A 'Historic Book Odour Wheel' which has been developed to document and archive the aroma associated with old books, is being presented in a study in the open access journal Heritage Science. Researchers at UCL Institute for Sustainable Heritage created the wheel as part of an experiment in which they asked visitors to St Paul's Cathedral's Dean and Chapter library in London to characterize its smell.

The visitors most frequently described the aroma of the library as 'woody' (selected by 100% of the visitors who were asked), followed by 'smoky' (86%), 'earthy' (71%) and 'vanilla' (41%). The intensity of the smells was assessed as between 'strong odor' and 'very strong odor'. Over 70% of the visitors described the smell as pleasant, 14% as 'mildly pleasant' and 14% as 'neutral'.

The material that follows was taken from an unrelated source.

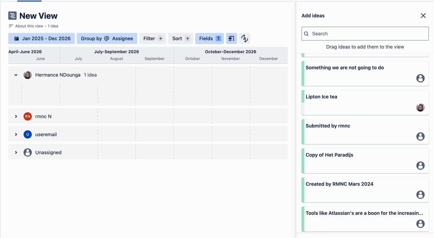Click assignee avatar on Lipton Ice tea card
434x238 pixels.
420,107
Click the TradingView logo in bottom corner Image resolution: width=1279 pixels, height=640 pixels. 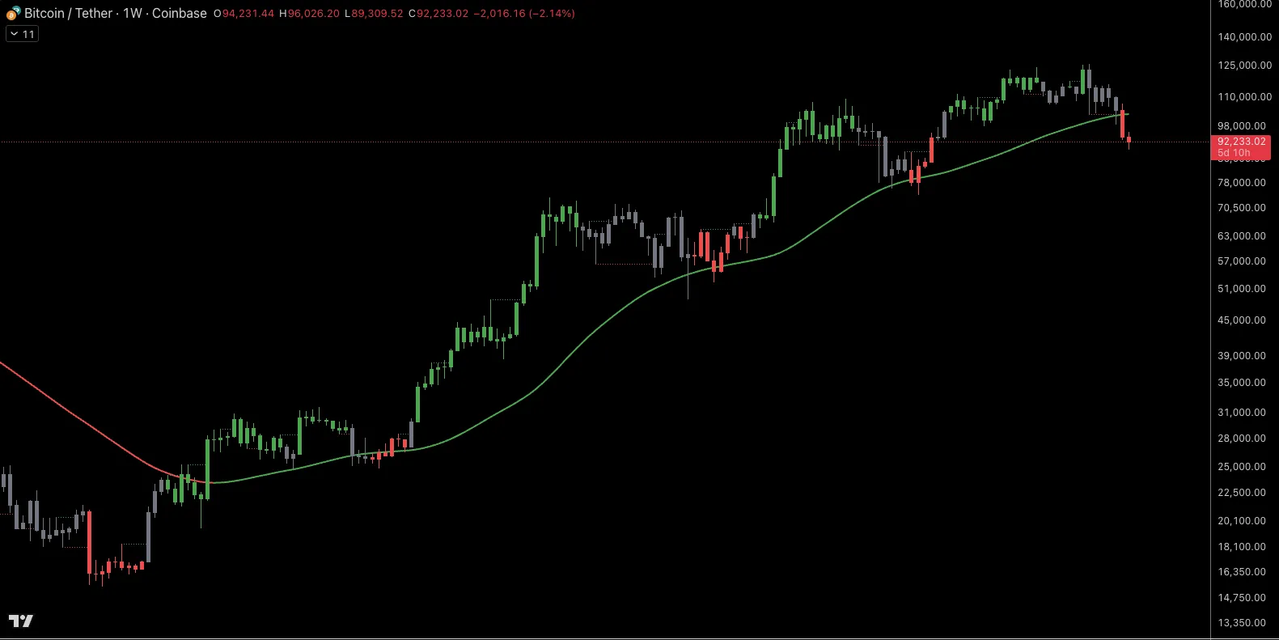21,621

In a separate experiment, the researchers presented visitors to the Birmingham Museum and Art Gallery with an unlabelled historic book smell - sampled from a 1928 book they obtained from a second-hand bookshop in London - and collected the terms used to describe the smell. The word 'chocolate' - or variations such as 'cocoa' or 'chocolatey' - was used most often, followed by 'coffee', 'old', 'wood' and 'burnt'. Participants also mentioned smells including 'fish', 'body odour', 'rotten socks' and 'mothballs'.

Cecilia Bembibre, heritage scientist at UCL and corresponding author of the study said: "Our odour wheel provides an example of how scientists and historians could begin to identify, analyze and document smells that have cultural significance, such as the aroma of old books in historic libraries. The role of smells in how we perceive heritage has not been systematically explored until now."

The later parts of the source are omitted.